Thursday, June 3, 2010

An Epic Texan Tale

For Phillip White, Scott Griffin and Craig Campobella, the honor is all theirs. The trio have combined forces to respectively stand in as a younger version, older version and narrative voice of Sam Houston for reenactment portions of an ambitious three-hour documentary about the former Commander-in-Chief of the Texas Army and very first President of the Lone Star Republic.


The nearly completed project is a five-year labor of love for executive producer Denton Florian, born and bred in the namesake town of Houston. In addition to interviewing great-grandson Sam Houston IV and great-great-granddaughter Madge Roberts, Florian and his collaborators were able to chat with all sorts of folks intrinsically linked to the lineage of this somewhat overlooked American pioneer, people like current Texas Governor Rick Perry, former Texas Governor Ann Richards and John Cornyn, present holder of Houston's old U.S. Senate seat.

Florian filmed segments at Silver Rock Productions in Conroe as well as on location not just in Texas but also Alabama, Virginia and Tennessee. He was able to borrow various museum artifacts to enhance his tale, including a so-called "honor ring", which was inscribed with the word "honor" and worn by Houston from age 20 until his death after he received it from his mother.

▶ **Given request**
For each statement below, state yes or no according to the article on the Sam Houston documentary, and quote the words of the article that decide it. (a) Phillip White portrays an older version of Sam Houston. (b) The documentary is described as nearly completed. (c) Houston received the "honor ring" from his father.

▶ **Provided information**

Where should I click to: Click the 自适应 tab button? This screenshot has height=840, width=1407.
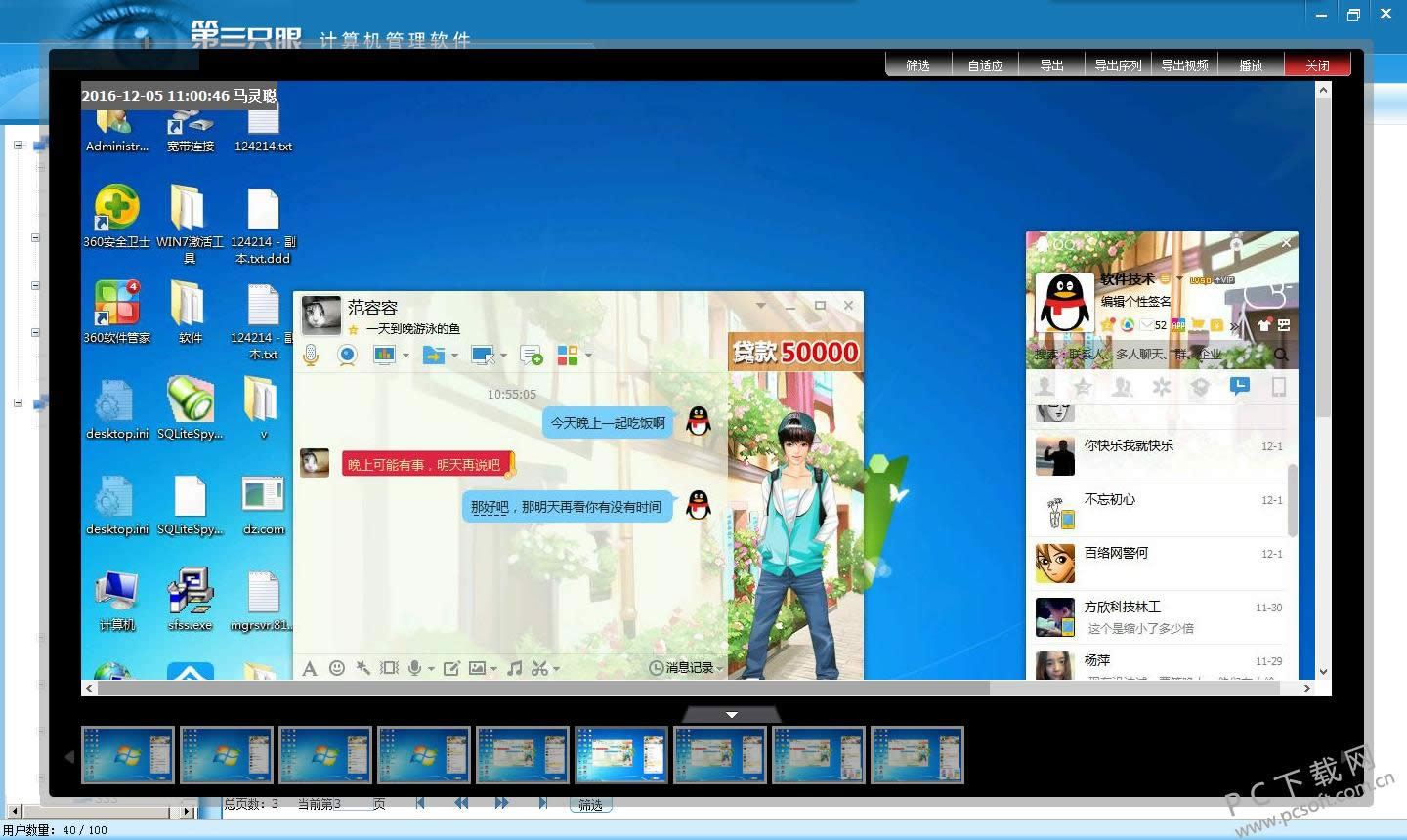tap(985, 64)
* * *
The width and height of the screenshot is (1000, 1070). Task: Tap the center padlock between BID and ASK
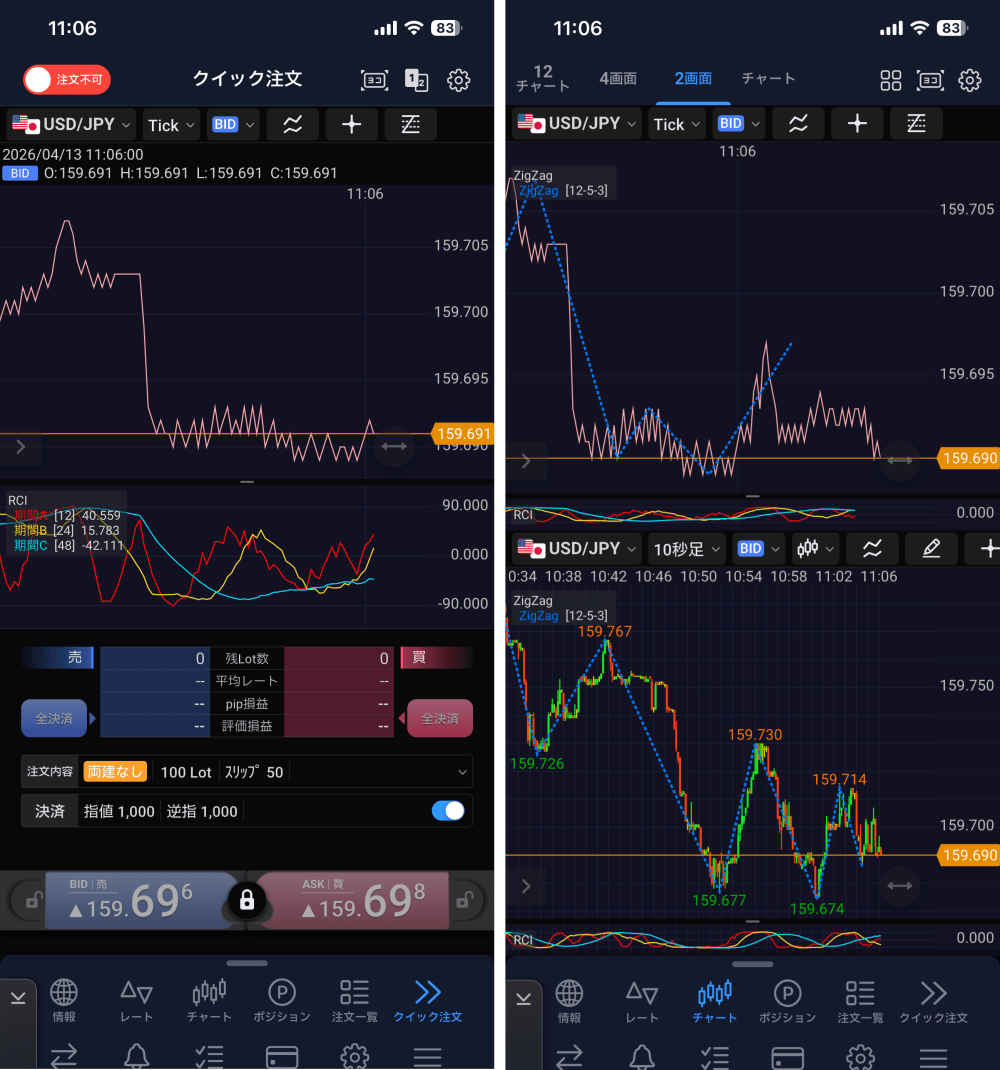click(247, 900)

▶ **Exercise output**
(a) No: "respectively stand in as a younger version, older version and narrative voice of Sam Houston"
(b) Yes: "The nearly completed project is a five-year labor of love"
(c) No: "after he received it from his mother"